┌──
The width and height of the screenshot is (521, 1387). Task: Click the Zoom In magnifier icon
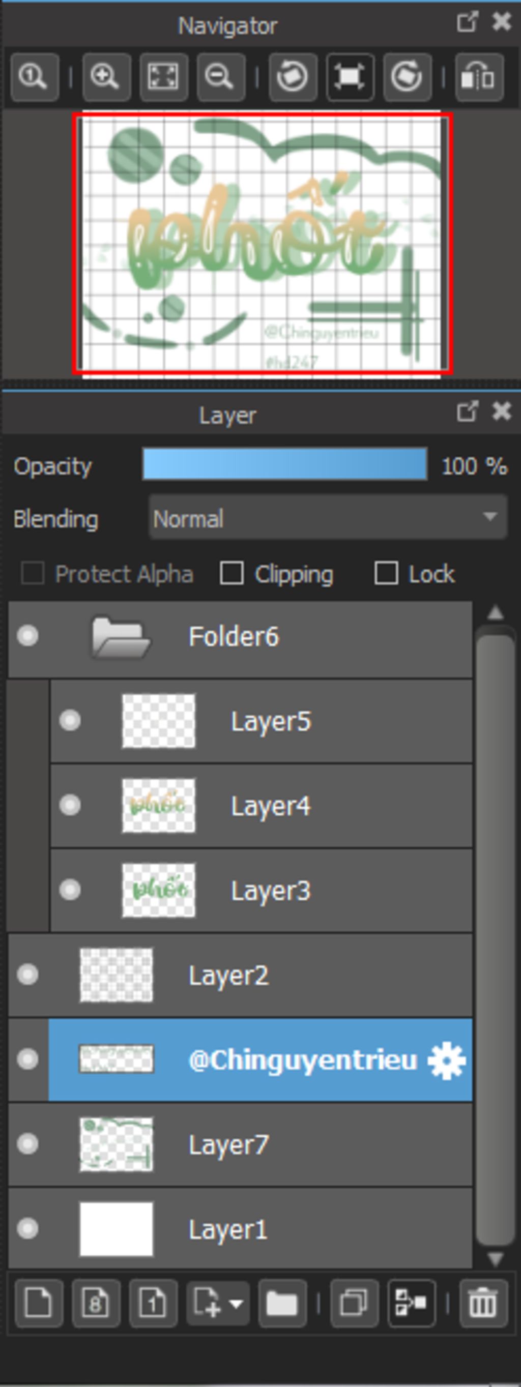[x=106, y=77]
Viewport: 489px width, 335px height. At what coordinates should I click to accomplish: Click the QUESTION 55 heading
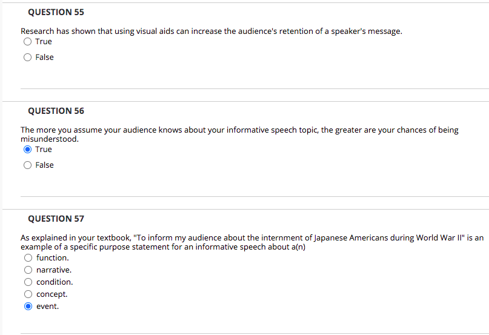coord(56,13)
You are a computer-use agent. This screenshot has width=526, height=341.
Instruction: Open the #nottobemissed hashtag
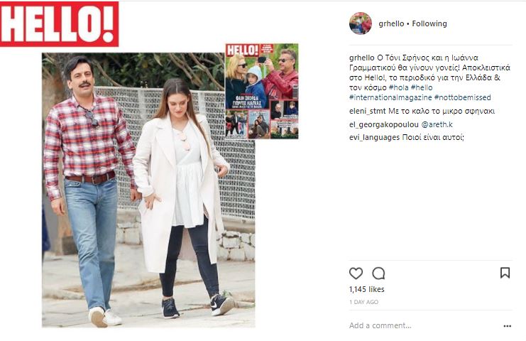point(463,97)
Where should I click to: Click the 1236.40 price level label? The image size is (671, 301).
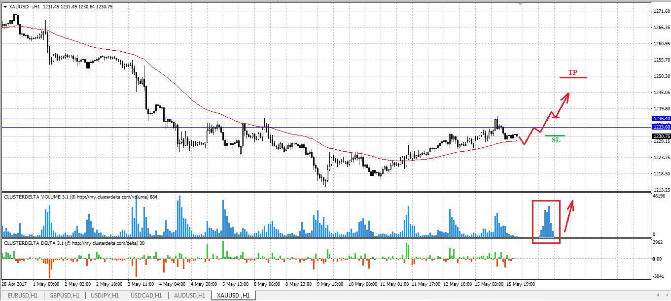[661, 119]
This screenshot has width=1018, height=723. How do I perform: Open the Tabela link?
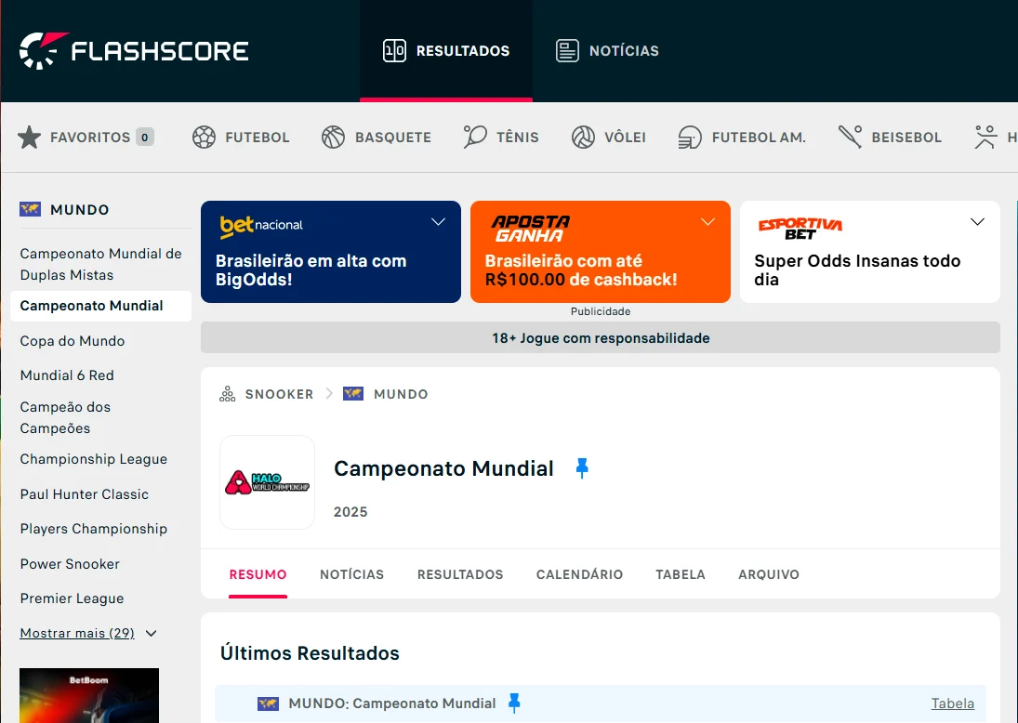(952, 703)
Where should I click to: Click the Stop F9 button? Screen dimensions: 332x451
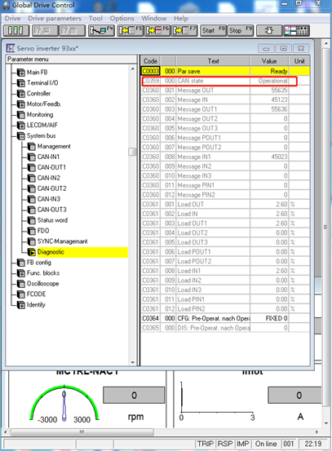[x=241, y=30]
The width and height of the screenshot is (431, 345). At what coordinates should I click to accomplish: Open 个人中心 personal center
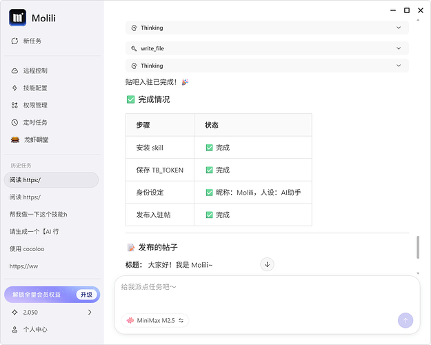(x=29, y=329)

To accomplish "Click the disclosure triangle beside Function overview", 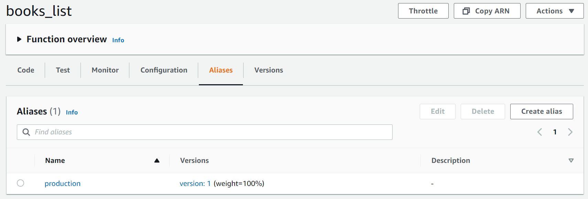I will point(19,39).
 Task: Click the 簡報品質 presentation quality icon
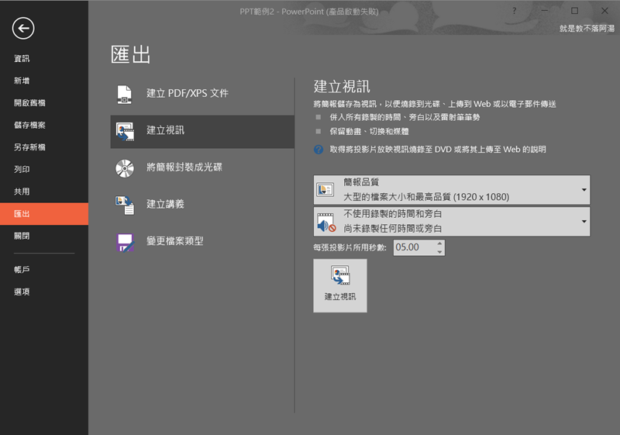pos(325,190)
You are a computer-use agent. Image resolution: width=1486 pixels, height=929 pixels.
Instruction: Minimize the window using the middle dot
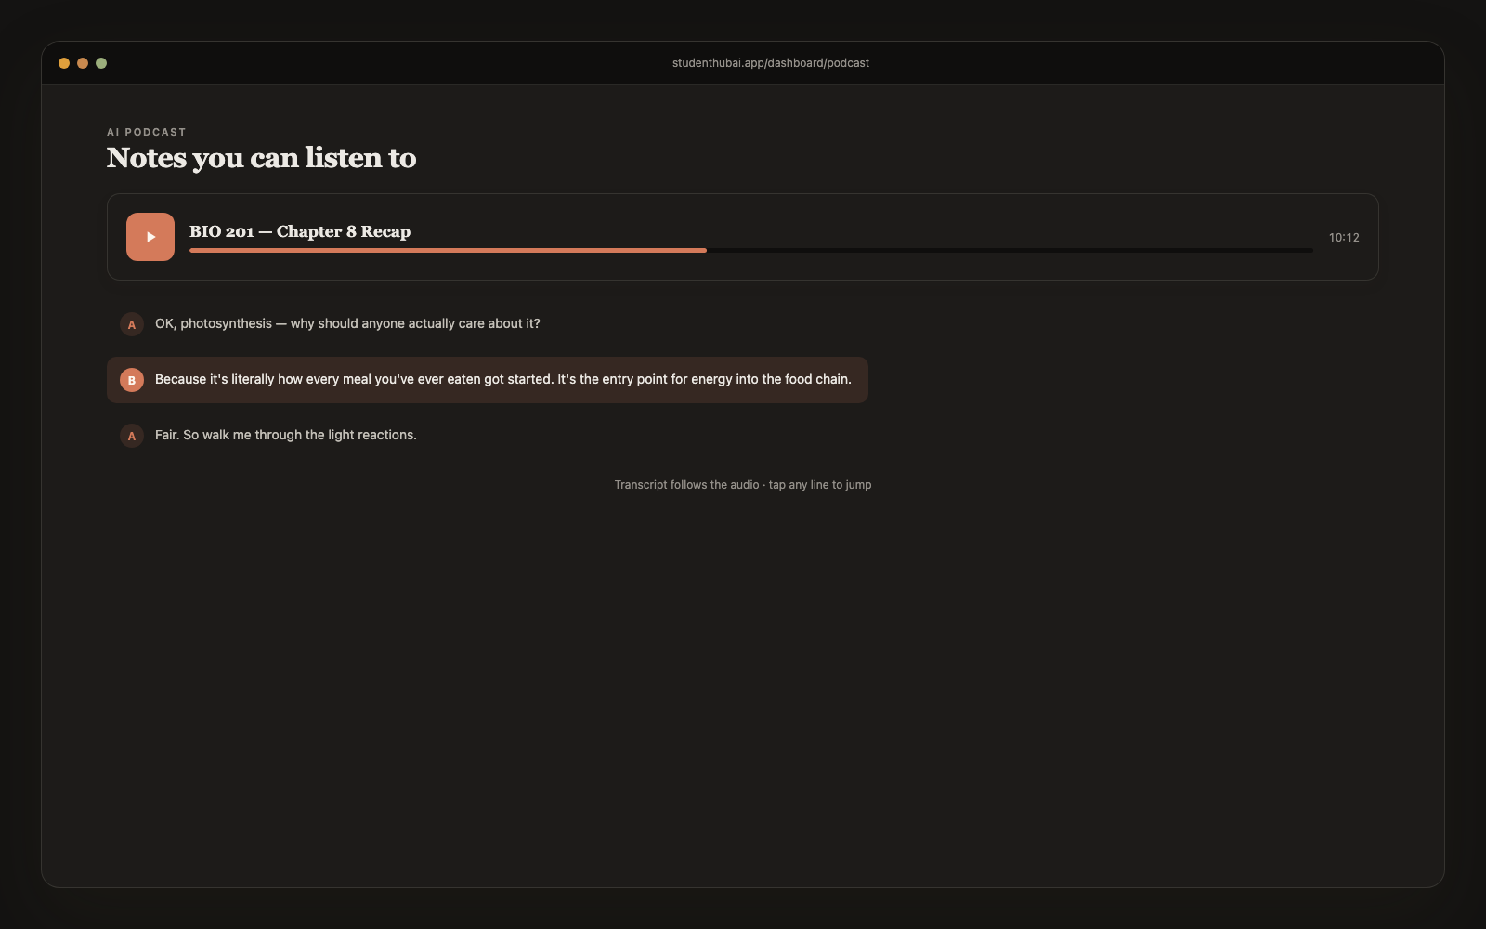pos(83,63)
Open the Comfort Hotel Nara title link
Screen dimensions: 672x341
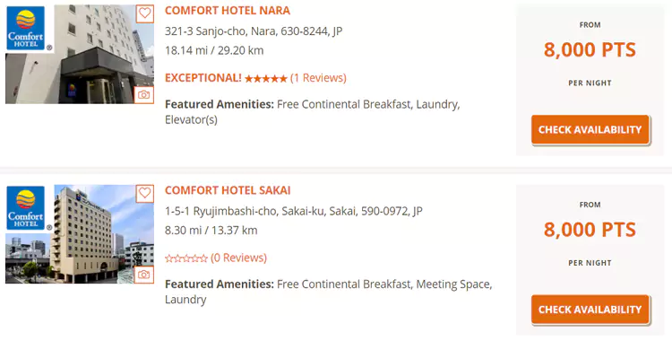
└──
Given request:
Convert the stretch from the line containing "You are a computer-use agent. Image" through the end of the material into a Markdown table with the columns Row and Line, omitting blank lines and leaving the pictures out.

Task result:
| Row | Line |
|---|---|
| 1 | You are a computer-use agent. Image resolution: width=1486 pixels, height=929 pixels. |
| 2 | Instruction: Minimize the window using the middle dot |
| 3 | pos(83,63) |
| 4 | Open the Comfort Hotel Nara title link |
| 5 | Screen dimensions: 672x341 |